It didn’t matter. A few months later, for reasons Teresita could not comprehend, Tomás began to make himself scarce. Perhaps someone else had entered the picture—she didn’t know—but, in any event, Tomás gradually disappeared from her life. And while Teresita never once mentioned her disappointment to anyone, she began to think that María, whose questions about that “wonderful boy” began to drop away, already knew. If so, María, being María, kept it under her hat—perhaps out of fear of saying the wrong thing to her daughter. And while Teresita, for all her pride, would have loved to have lain her head on María’s lap and cry her eyes out, she never did; and not from any animosity, but simply because, when it came to such moments, they just weren’t that way with each other at all.

 

And now, an image of Teresita, having taken a shower and drying herself off with a towel in the bedroom mirror of her lowly Fort Washington flat, on
West 188th, in a neighborhood of Hasidic Jews, Holocaust survivors, and junkies. What did she see? A young woman, of thirty or so, and about five feet two in height, with cinnamon skin, sometimes a little too chubby in places—she kept her belly sucked in—but nice, a great mane of dark hair falling over her shoulders, a woman with shapely hips and pendulous breasts, their nipples like berries, and a flourish of curling black pubic hair in the shape of a spade between her legs.

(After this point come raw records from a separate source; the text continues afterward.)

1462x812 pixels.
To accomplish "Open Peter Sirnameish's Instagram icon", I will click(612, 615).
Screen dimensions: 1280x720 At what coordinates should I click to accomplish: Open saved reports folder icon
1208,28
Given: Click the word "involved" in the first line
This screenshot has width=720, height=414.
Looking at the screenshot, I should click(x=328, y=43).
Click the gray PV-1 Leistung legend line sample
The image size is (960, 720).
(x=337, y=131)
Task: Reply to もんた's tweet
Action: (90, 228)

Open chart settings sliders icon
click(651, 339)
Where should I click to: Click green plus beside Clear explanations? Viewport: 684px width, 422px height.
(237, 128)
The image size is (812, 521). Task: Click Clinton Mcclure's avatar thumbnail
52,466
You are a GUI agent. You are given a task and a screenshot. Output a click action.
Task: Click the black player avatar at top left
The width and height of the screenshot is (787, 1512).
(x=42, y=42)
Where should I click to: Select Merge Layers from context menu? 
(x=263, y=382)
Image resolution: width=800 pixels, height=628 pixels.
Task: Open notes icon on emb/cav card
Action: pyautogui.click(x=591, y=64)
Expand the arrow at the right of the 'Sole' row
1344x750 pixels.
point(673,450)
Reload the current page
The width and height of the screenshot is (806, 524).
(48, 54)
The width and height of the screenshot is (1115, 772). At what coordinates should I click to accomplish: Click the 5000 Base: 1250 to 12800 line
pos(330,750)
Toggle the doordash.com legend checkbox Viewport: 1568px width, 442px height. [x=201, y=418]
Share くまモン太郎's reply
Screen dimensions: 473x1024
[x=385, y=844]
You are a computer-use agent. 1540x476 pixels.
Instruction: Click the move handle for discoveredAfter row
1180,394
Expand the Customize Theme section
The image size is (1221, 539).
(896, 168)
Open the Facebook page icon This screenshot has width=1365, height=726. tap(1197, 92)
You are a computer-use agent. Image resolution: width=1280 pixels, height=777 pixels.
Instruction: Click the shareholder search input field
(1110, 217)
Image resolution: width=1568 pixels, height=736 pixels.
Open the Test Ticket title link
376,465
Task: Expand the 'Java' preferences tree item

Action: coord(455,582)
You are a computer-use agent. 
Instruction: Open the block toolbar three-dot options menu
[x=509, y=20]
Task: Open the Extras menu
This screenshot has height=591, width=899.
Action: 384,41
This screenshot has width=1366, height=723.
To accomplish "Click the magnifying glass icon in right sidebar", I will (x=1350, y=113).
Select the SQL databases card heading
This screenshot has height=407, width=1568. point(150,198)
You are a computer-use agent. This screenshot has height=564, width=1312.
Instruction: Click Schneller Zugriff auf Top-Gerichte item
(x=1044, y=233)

And her face? Stepping closer to the mirror, in her ordinary prettiness, she could see that her almond eyes were her best feature; but when she tilted her head up at a certain angle, and her cheekbones glowed and the slope of her face elongated, she thought that she looked just like her mother, María.

 

Actually, in those days when Teresita lived in New York and her mother kept asking, “Is there someone?” there had been an American fellow, a certain Derek Harrison, whom Teresita had met at the hospital during her second year as an intern. They’d had an affair that lasted about six months, their passions enflamed, in part, by their exposure to patients who were dying. It was as if one atmosphere fed the other. With AIDS just coming to light, when Teresita and Derek, a fellow intern, stole some moments between rounds, they’d slip into a vacant operating room to ravish each other at three in the morning, and once—the sort of thing that made even Teresita smile—standing up in a janitors’ closet, she had hitched her skirt over her belly, her panties down, her body writhing, her
papaya
damp and hungrily drawing him in.

It was wonderful and exciting while it lasted, but Teresa, in her naïveté, confused this fellow’s desire to escape the more funereal side of their profession with affection. She’d almost told María about it as a blossoming kind of love, but before she could, he had started to grow more distant, detached, in fact, and while they had continued to fool around for a while, the boiling heat of their mutual infatuation reduced to a simmer and then cooled to a tepid broth. By then, while doing what he could to avoid her, this
sinverguenza
Derek finally confessed that he, from a very good WASP family in Philadelphia, happened to be engaged. If there had been any time when Teresita wished a man to hell, it was then.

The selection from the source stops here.